This is an extract from an interview I did with Bill Kirchen for The Telecaster Guitar Book. Bill was in Commander Cody & His Lost Planet Airmen in the 70s and used his Telecaster to play the fine lead on the group’s 1972 hit single, ‘Hot Rod Lincoln’. Since then he’s been a solo artist who still puts his Tele front and centre – as on his 2007 cut ‘Hammer Of The Honky Tonk Gods’. That one’s all about the Telecaster, which Bill delightfully describes therein as “born at the junction of form and function”. Indeed.
TB: Was there one player who steered you to the Tele?
BK: Well, I started on folk guitar, then I borrowed a friend’s Jazzmaster. I still don’t know how those pickups work. Then an SG, but I started hearing Roy Nichols and particularly Don Rich. Then I heard other players who I thought were playing Telecasters but probably weren’t. So these Bakersfield records with Don Rich, I thought well, I gotta get a Tele. It was the late 60s and I’d just moved to San Francisco, brought my motorcycle with me, and Pete Townshend had just come through San Francisco and busted his SG. This guy sitting next to me wanted an SG and I wanted a Telecaster. I wanted to be like Don Rich and he wanted to be like Pete Townshend, so we traded. Bingo! And I still use it today. I’ve had it for a third of a century.

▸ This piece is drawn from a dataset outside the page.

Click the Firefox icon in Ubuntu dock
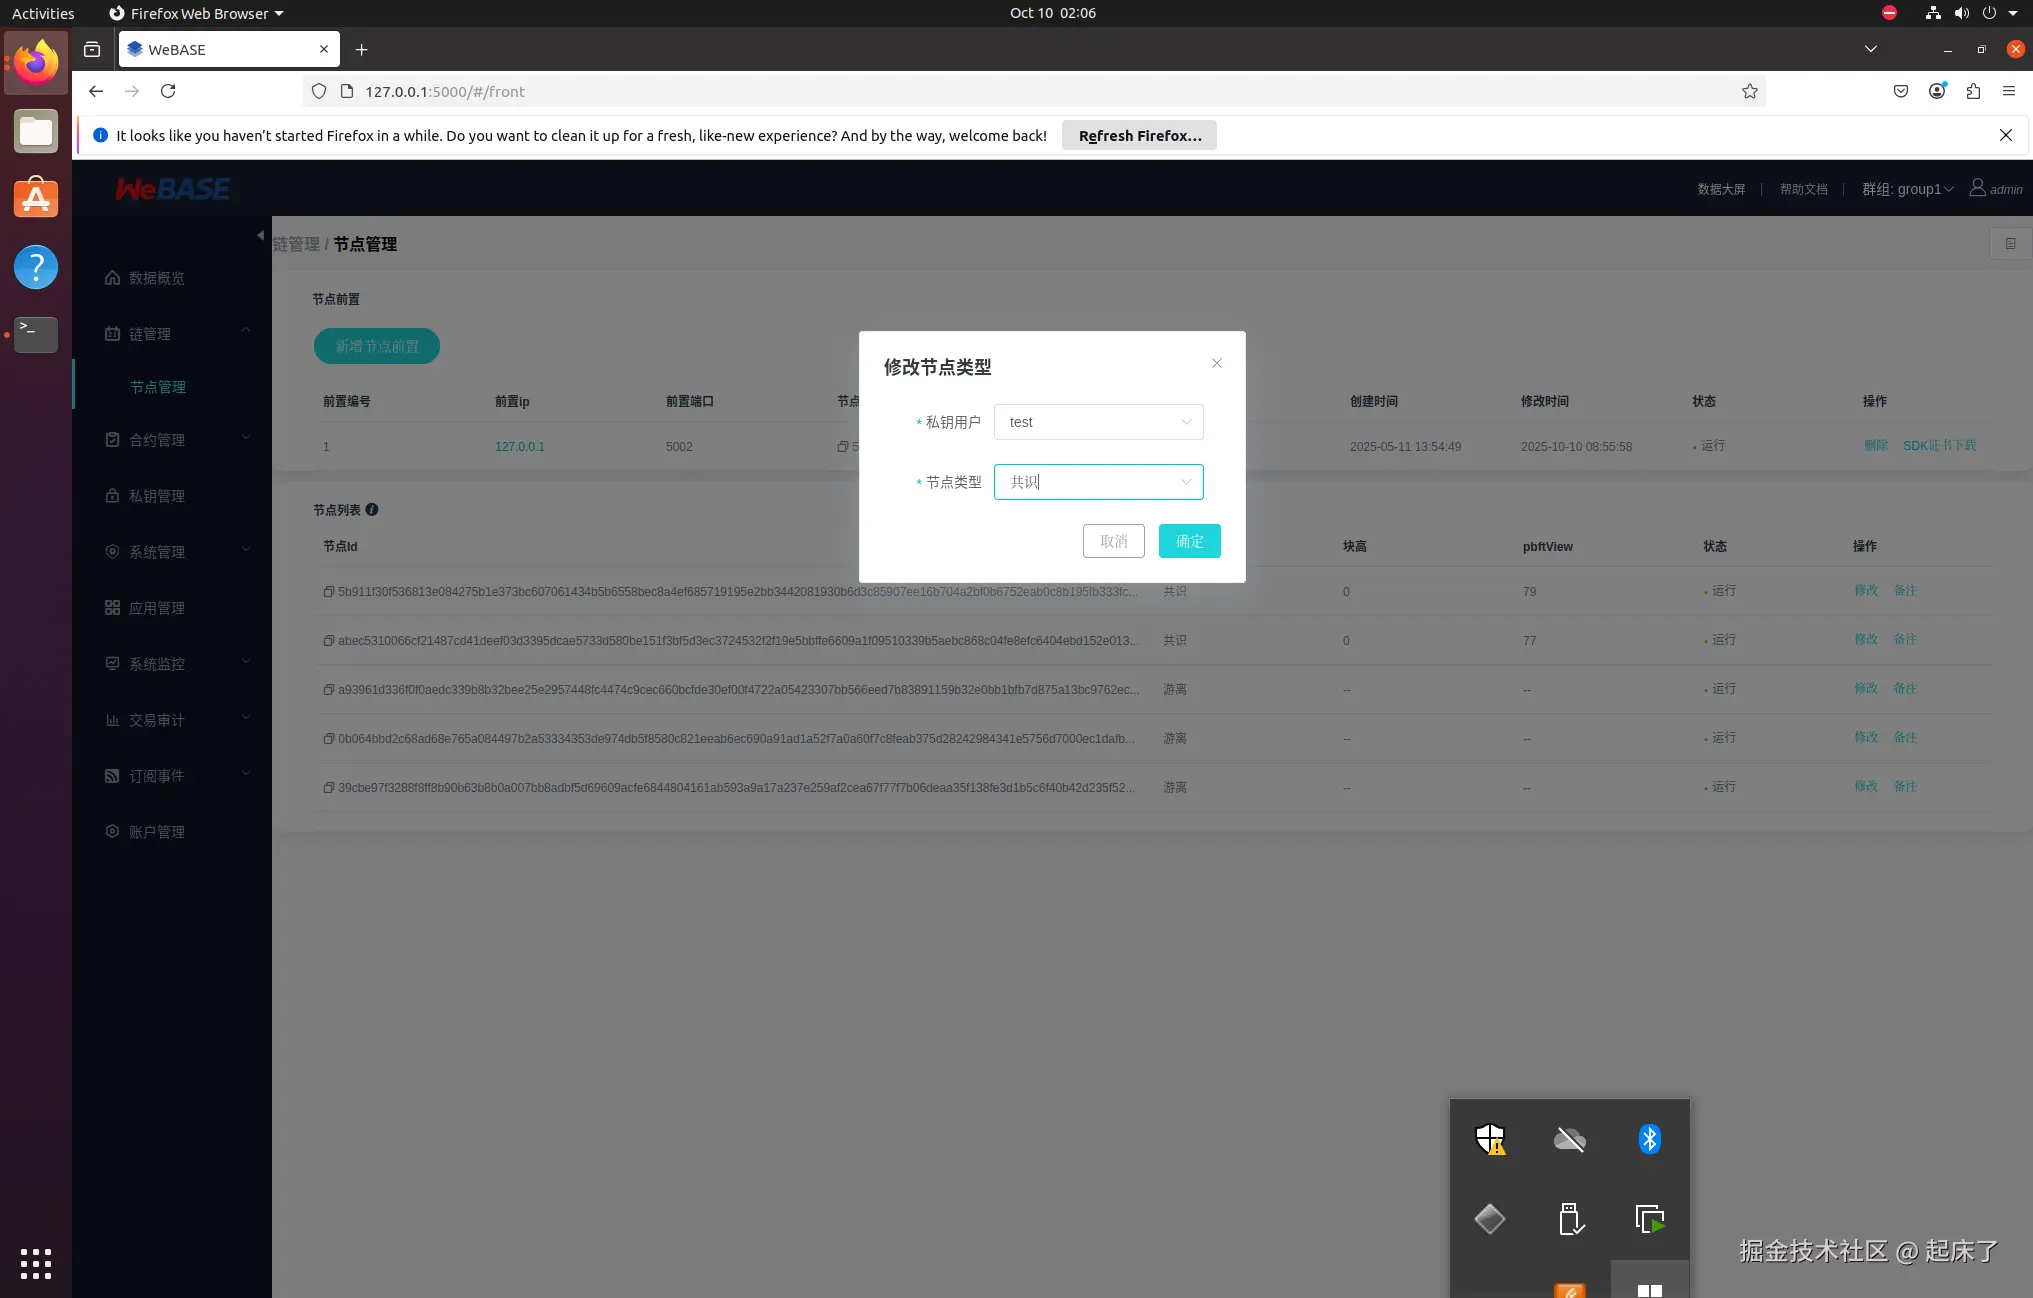coord(36,62)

It has a factory three-colour sunburst Telecaster and its serial number when I got it, on the bridgeplate, was 2222. It was pretty much unsullied when I got it. It had a seven-screw pickguard, not five, a string tree, not a round thing, but it did have the three-position switch set up in the old style: bridge, neck, then neck with capacitor to give you that woof-woof sound. No visible neck date. People have told me it may have been a factory refinish; some say it could be a late-50s.
TB: Tell me some more about Don Rich and the Bakersfield sound.
BK: I grew up in the North, in Ann Arbor, Michigan, and I didn’t really get to hear any pop music until The Beatles hit. I graduated from high school in ’65. I got into the old Cody band and I immediately got into all the old country records: we started doing tons of Hank Williams, and I had Red Foley records with Hank Sugarfoot Garland doing all this swing and stuff. We also discovered Bob Wills: nobody I knew in the North knew who Bob Wills was at that time! The stuff that grabbed me was Don Rich’s big low end [sings low twangy line], all that picky stuff he would do.
My turf on the Telecaster has always been the low three strings below the fifth fret kind of thing. In fact people would say oh, Bill gets a nosebleed above the seventh fret. I love that big twangy roar. Don Rich had a real clean sound, for one thing. And then Roy Nichols had all that crooked bending stuff that appealed: you know, start the note bent and then [makes beoooww! noise]. Then later I found out it was James Burton on some of the Haggard records: I think that’s him on ‘Working Man Blues’.
I saw Buck Owens in those days, in Detroit, late 60s, both Buck and Don were playing Teles. Buck was a session guitarist with his Tele before that, so when they played ‘Buckaroo’ they both played in harmony. That sound of the two Teles just got me. Don’t remember if they were sparkly Teles, but they certainly had Nudie suits on.
TB: And Bakersfield?
BK: Well, I suspect most of the records were cut at Capitol in Hollywood, so it’s probably a bit of a misnomer.